Executives at Discovery, wary of antitrust rules, were constrained from advising their counterparts at CNN until the merger was done. CNN+ had lost its champion when Mr. Zucker left in February because of an undisclosed romantic relationship with a colleague. But Jason Kilar, the WarnerMedia chief executive, forged ahead anyway, launching the streaming platform on March 29 to the frustration of the Discovery leadership.

It quickly became apparent that Mr. Zaslav had a very different view on digital strategy.

On the morning of April 11, the first business day of Discovery’s ownership — and 90 minutes before its WBD stock even went live on Nasdaq — JB Perrette, Discovery’s global head of streaming, convened a meeting with CNN executives.

Mr. Perrette had a message: Marketing of CNN+ was to be suspended, pending a formal review of the business, three people familiar with the conversation said.
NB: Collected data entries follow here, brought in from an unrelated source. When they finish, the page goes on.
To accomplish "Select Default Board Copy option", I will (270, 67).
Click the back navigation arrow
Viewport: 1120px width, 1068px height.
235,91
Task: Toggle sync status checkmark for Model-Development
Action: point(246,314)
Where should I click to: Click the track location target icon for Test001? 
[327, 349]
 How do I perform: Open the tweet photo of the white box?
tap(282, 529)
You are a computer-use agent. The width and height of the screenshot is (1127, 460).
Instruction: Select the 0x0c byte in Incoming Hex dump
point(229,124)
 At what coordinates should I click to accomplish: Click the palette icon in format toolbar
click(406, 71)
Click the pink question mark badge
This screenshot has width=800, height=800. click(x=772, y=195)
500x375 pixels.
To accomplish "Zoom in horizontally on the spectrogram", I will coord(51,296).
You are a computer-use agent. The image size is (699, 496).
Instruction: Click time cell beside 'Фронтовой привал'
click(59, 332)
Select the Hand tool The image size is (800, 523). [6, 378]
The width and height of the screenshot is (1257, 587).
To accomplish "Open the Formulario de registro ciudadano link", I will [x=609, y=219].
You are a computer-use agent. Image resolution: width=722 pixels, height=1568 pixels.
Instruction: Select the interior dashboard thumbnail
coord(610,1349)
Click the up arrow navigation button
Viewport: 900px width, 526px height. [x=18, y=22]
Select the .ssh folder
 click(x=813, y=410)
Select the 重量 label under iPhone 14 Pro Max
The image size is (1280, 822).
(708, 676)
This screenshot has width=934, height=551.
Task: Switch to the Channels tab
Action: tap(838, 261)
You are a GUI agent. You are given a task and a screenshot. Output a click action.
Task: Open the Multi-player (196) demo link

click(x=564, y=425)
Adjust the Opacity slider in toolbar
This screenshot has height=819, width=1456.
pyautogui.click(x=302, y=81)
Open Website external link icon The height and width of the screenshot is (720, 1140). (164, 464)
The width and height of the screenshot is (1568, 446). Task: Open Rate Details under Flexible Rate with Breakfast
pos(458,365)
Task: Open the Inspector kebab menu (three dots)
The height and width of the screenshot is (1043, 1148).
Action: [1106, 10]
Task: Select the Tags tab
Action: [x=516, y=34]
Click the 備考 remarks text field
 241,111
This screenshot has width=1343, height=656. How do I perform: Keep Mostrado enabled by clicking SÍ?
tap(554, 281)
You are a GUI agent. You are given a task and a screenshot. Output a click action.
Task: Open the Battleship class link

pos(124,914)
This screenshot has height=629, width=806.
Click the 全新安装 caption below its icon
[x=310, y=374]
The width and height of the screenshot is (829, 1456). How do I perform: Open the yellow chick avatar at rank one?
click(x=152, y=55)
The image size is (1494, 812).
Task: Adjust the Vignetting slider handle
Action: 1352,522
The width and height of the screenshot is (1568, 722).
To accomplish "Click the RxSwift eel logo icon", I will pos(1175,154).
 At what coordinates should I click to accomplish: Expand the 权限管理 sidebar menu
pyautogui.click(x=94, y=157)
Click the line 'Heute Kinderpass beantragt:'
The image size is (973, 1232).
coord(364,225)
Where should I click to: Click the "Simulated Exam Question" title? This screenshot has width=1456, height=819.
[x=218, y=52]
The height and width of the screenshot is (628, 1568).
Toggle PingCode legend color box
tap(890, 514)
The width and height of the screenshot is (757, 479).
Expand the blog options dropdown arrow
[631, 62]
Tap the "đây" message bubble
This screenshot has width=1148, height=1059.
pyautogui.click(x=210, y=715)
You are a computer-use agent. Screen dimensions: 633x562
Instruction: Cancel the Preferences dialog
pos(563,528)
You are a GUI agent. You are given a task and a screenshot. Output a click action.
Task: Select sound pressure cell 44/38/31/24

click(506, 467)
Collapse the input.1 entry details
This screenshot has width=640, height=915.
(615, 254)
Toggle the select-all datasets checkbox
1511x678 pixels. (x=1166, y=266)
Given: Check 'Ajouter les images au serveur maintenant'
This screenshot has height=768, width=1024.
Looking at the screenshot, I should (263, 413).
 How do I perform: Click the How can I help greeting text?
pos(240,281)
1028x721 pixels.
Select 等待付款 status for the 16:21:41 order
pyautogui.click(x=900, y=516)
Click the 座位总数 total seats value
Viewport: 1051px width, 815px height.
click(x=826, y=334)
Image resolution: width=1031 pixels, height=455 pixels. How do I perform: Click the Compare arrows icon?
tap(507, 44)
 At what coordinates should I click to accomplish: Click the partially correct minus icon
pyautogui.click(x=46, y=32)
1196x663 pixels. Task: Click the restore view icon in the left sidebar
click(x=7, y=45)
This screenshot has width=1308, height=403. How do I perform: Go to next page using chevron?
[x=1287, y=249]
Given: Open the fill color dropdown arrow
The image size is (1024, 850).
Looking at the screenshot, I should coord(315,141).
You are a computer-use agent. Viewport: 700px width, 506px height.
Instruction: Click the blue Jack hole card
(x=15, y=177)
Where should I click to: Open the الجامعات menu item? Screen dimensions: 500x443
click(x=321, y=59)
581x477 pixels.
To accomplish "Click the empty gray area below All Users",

Executives at Warner Bros. Discovery wanted to merge its other subscription platforms — Discovery+ and HBO Max — into one giant streaming service. They were not convinced that a niche product like CNN+ could be viable on its own.

And there was the matter of the debt. Discovery’s merger left the conglomerate owing about $55 billion, which executives are now under pressure to repay. CNN had been planning to spend more than $1 billion on CNN+ over four years, two people familiar with the matter said, even renting out an additional floor of its pricey Manhattan skyscraper.

Andrew Morse, CNN’s chief digital officer and a key architect of CNN+, who became the biggest internal champion of the service, countered that subscription-based online news could be successful, citing The New York Times as an example. Executives at CNN+ said they had secured 150,000 paying subscribers and were on a pace to hit first-year subscription goals.

Executives at Discovery were not impressed: At any given time, fewer than 10,000 people were watching the service, said two people familiar with the numbers, who were not authorized to speak publicly. (On Thursday, Mr. Morse said he was leaving the network entirely.)